Now, If I understand correctly what you're proposing to avoid duplicated IP addresses is something that may have negative effects. From what we could see, the stale ports correspond to deleted instances so they VMs are not running anymore and hence the ports are unbound and there are no physical flows in the hypervisor for them.

With the current code base, even with stale ports you can still boot instances and the stale resources will get cleaned up eventually but if you add the pre-flight check, you'll prevent new instances from being created until the maint task fixes the issue.

Can you please elaborate further?

Thanks!
daniel

[0] https://bugs.launchpad.net/ubuntu/+source/ovn/+bug/1961046

Reviewed: https://review.opendev.org/c/openstack/neutron/+/828799
Committed: https://opendev.org/openstack/neutron/commit/8164c27d9ad1de198a5943d75ceff473d0218b3d
Submitter: "Zuul (22348)"
Branch: stable/ussuri

commit 8164c27d9ad1de198a5943d75ceff473d0218b3d
Author: Daniel Alvarez Sanchez <email address hidden>
Date: Fri Feb 4 11:32:47 2022 +0100

    [ovn] Prevent stale ports in the OVN database

    Under a lot of load, there can be situations where all the Neutron
    workers have not updated their in-memory copy of the NB database
    in time before certain operations.

    This scenario can lead to stale resources when a somewhat recently
    created port is attempted to be deleted, but the worker handling
    this deletion doesn't know about the OVN port yet.

    This patch detects this condition and allows some time (at least one
    maintenance task cycle) before it deletes the OVN revision number.
    If the port then shows up in the OVN database within that window, then
    it will be deleted later by the maintenance task avoiding the stale
    ports.

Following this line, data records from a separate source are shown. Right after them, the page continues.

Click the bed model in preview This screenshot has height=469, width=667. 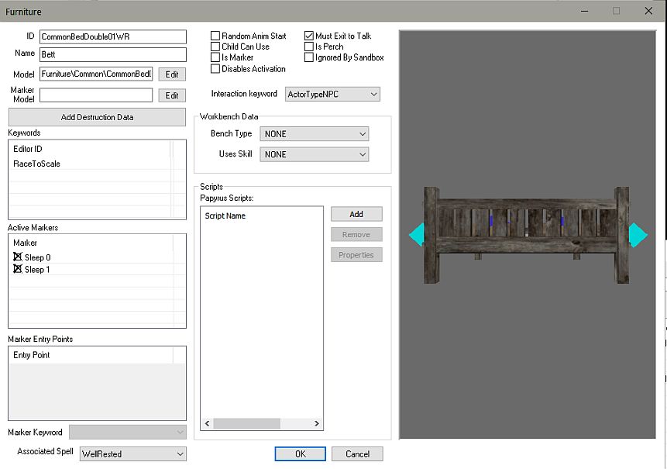coord(527,234)
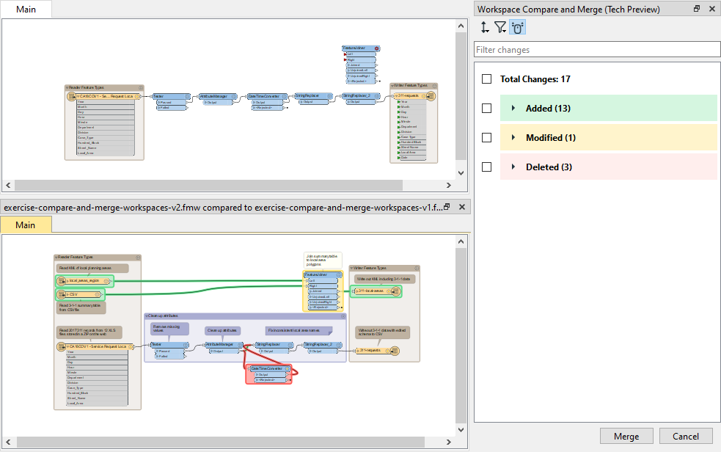Click the expand/collapse changes icon in compare toolbar
721x452 pixels.
pos(483,26)
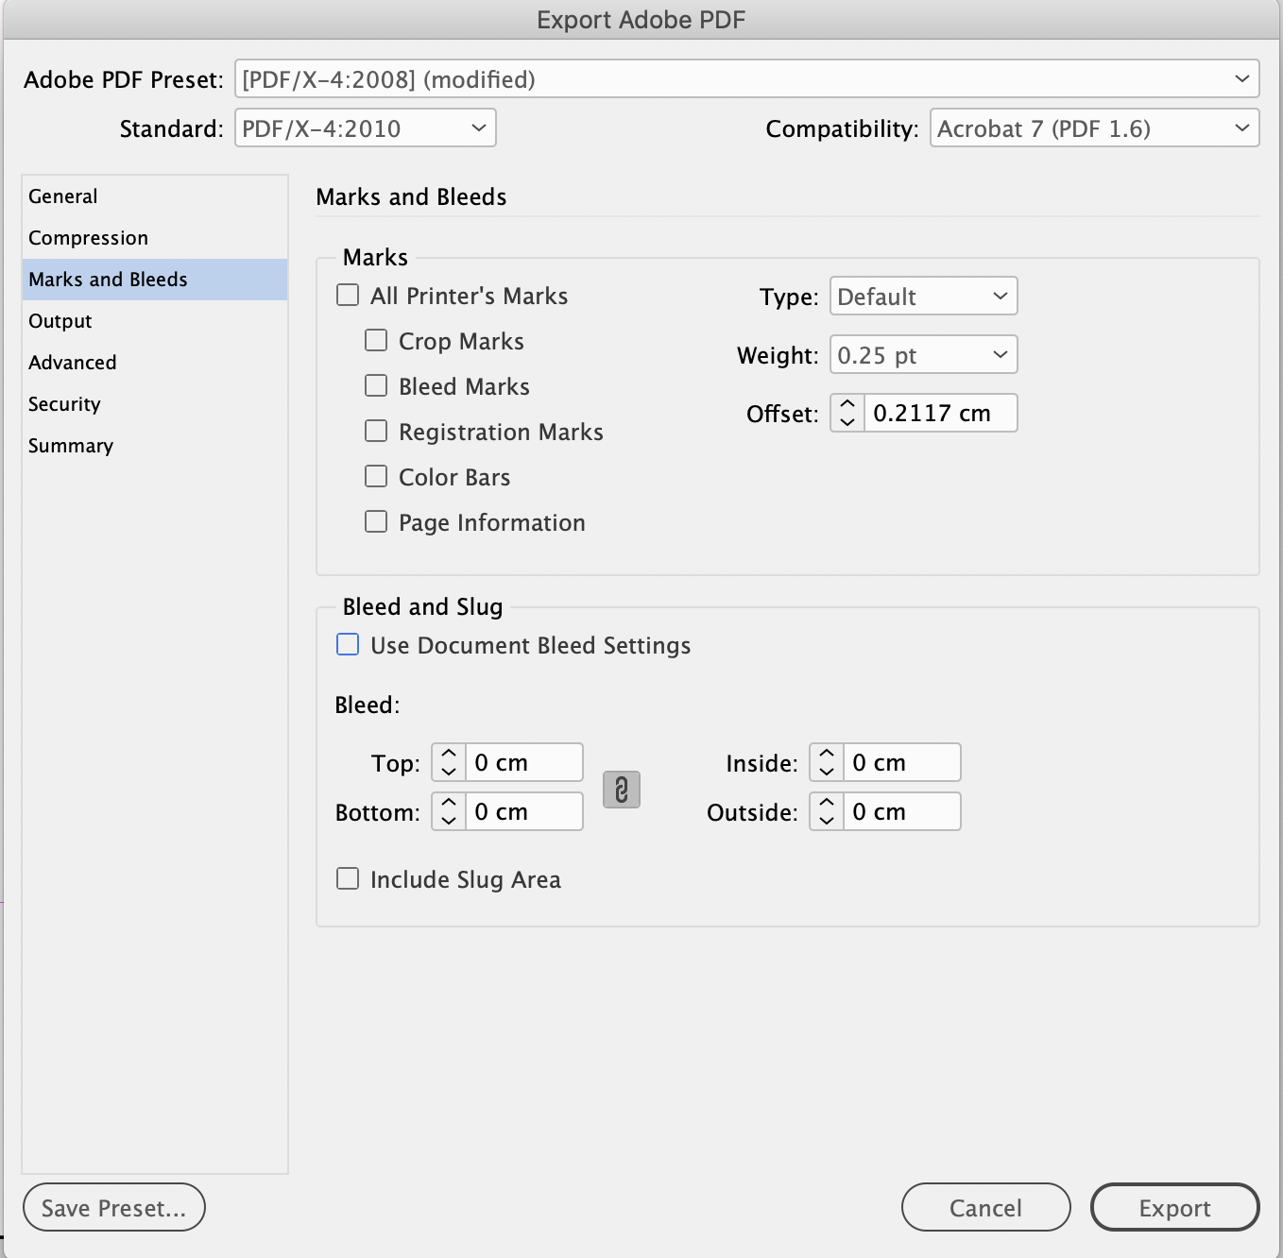The image size is (1283, 1258).
Task: Open the printer marks Type dropdown
Action: [922, 296]
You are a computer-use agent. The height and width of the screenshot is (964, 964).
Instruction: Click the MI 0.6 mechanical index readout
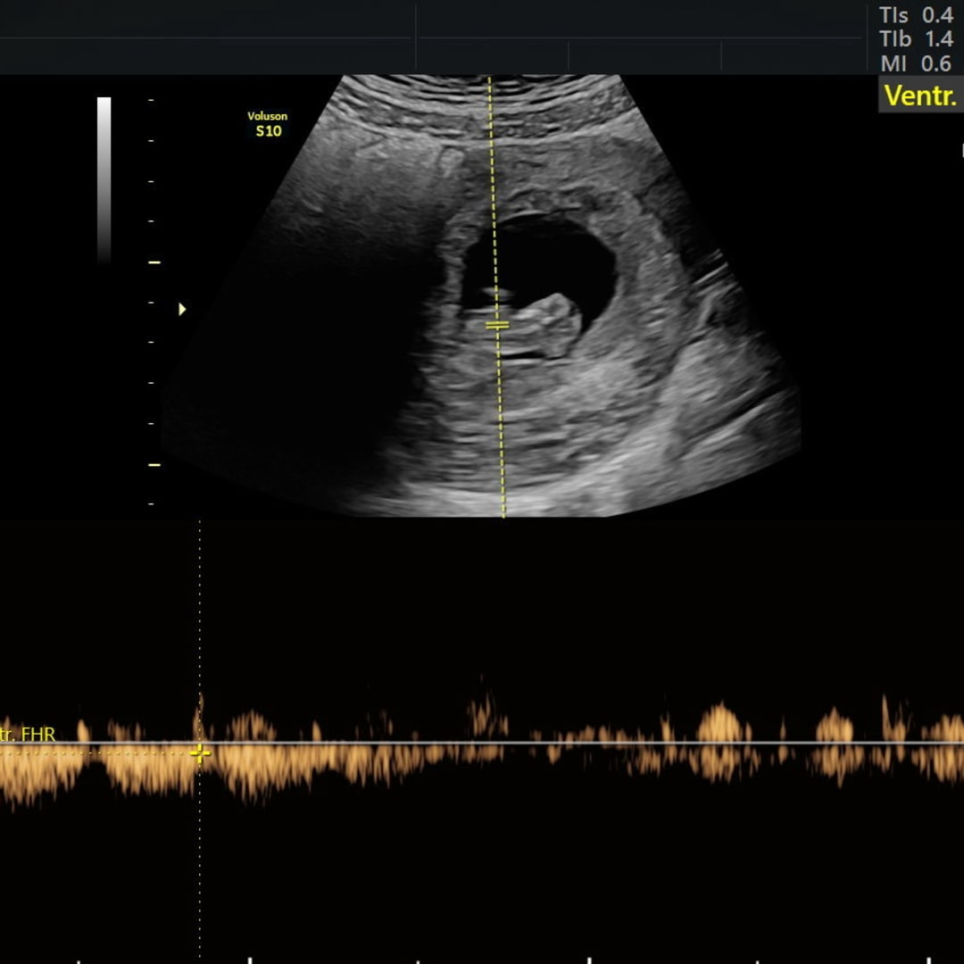[x=916, y=63]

If not, the revision number row will be deleted and we won't
    stale these entries either.

    Conflicts:
            neutron/plugins/ml2/drivers/ovn/mech_driver/ovsdb/ovn_client.py

    Closes-Bug: #1960006
    Signed-off-by: Daniel Alvarez Sanchez <email address hidden>
    Change-Id: Ie4093dc6cd63b89e3a62363a4f805ef8287d15b9
    (cherry picked from commit be7331c8169c53e3900c9c1a08e12808cf5ed2ec)

This issue was fixed in the openstack/neutron 20.0.0.0rc1 release candidate.

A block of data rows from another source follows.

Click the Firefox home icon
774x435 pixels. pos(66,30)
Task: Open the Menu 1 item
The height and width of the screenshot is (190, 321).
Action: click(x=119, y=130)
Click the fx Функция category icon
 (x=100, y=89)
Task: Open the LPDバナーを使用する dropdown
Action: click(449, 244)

This issue was fixed in the openstack/neutron 17.4.0 release.

This issue was fixed in the openstack/neutron 18.3.0 release.

This issue was fixed in the openstack/neutron 19.2.0 release.

This issue was fixed in the openstack/networking-ovn train-eol release.

@Daniel

Thank you for responding, I'd have to check more in detail about whether stale ports are left around indefinitely or not, but I know that the operators of the ci cloud in question has to periodically run a script to remove stale ports, which may suggest some resources are missed. I'll endeavor to check.

More importantly, I disagree with the premise of the current approach. You can technically boot an instance which uses a resource that currently has duplicates in the OVN DB, but the fact that the instance does not have N/S connectivity for a long period of time, makes that point moot.

The stale resource most likely belonged to a deleted VM as you point out, but that does not matter when Neutron allocates the same IP for use with a new instance before the stale resource has been cleaned out.

For the thing that deploys the instance, let's say a functional test executor, this just becomes a weird failure scenario. It can talk to the instance, but the instance cannot talk to the internet to install packages, download OCI images or anything like that etc.

Even if this situation would have been corrected after 5 minutes, that is not going to solve the problem. The whole test execution has most likely stalled or failed long before those 5 minutes have passed, and as a consequence the cloud is perceived as unreliable.

I'm not quite sure what negative effects you refer to that adding a pre-flight check would cause?

If you are referring to that a negative response from the API would cause issues for the caller, I actually think that would be better than to provision something that does not actually work. The caller can always retry the API request.

I would hope for the code change to be able to amend the situation rather than returning a negative response though.

This issue was fixed in the openstack/neutron ussuri-eol release.